-- EXERCISE DESCRIPTION --
Repeat the listing word for word. No pictures belong in the copy.

-- DATASET RECORDS --
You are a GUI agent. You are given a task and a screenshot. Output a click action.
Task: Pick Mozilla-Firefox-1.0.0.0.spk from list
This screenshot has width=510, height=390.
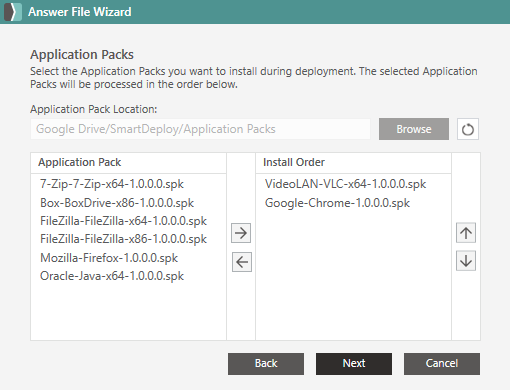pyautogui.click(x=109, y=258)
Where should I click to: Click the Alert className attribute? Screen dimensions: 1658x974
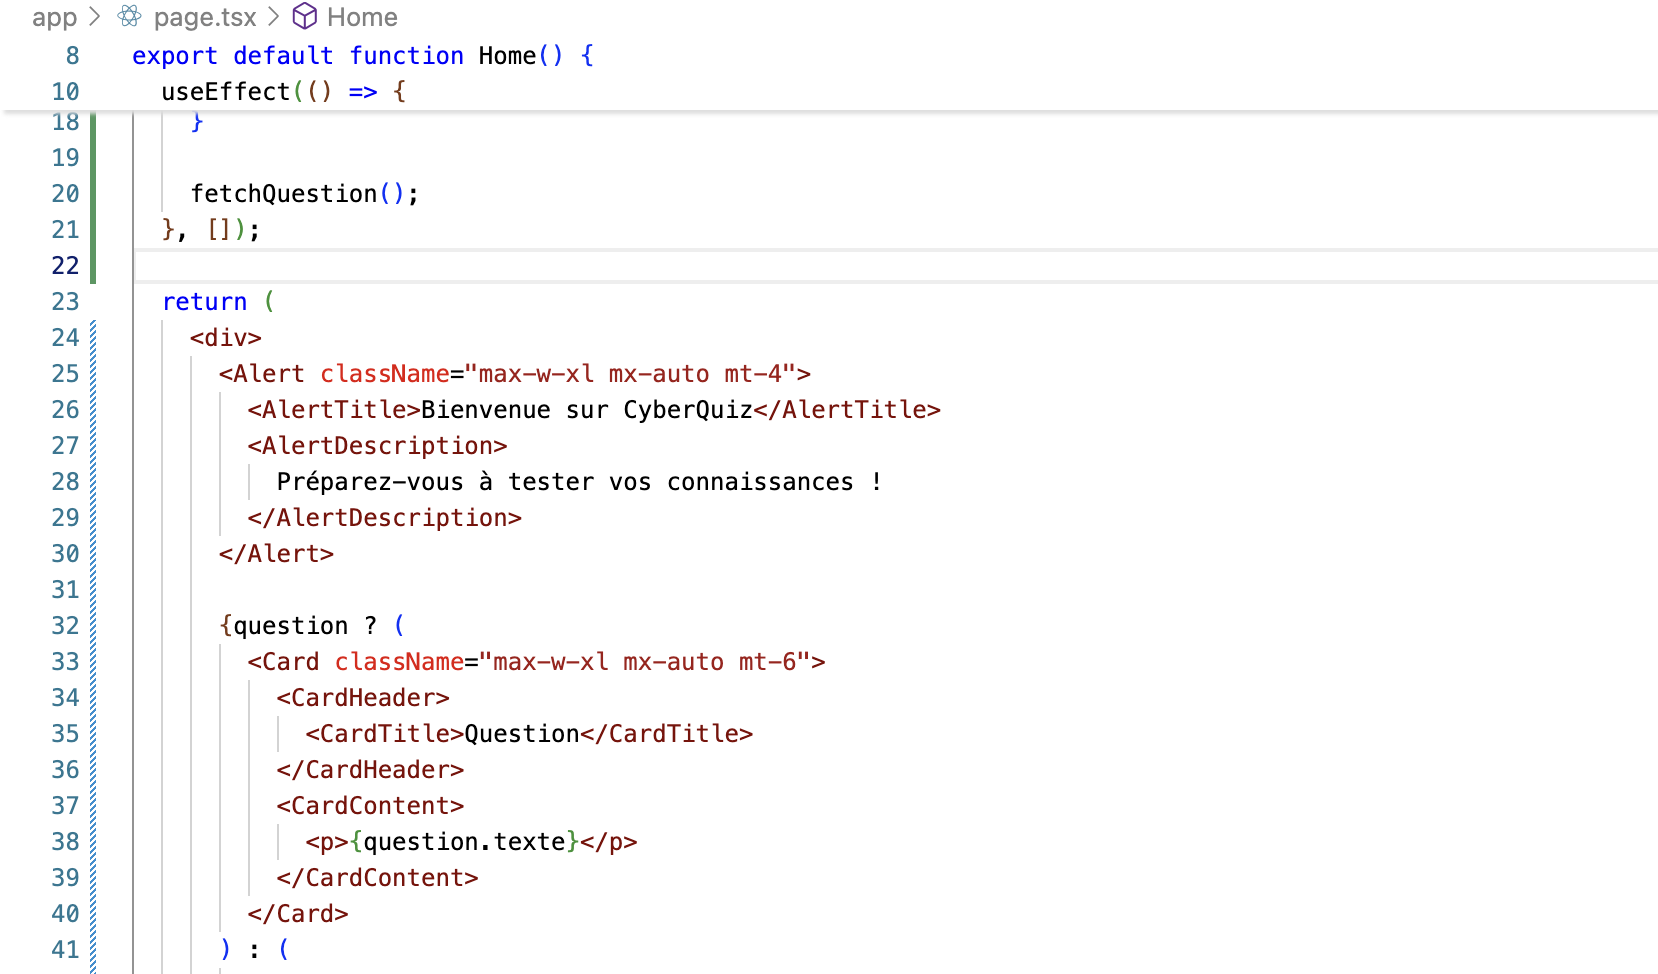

-- FINISHED EXERCISE --
You are a GUI agent. You are given a task and a screenshot. Output a click action.
Task: Pick Mozilla-Firefox-1.0.0.0.spk from list
This screenshot has width=510, height=390.
pyautogui.click(x=109, y=258)
Where should I click to: Click the Alert className attribute? Screen dimensions: 1658x974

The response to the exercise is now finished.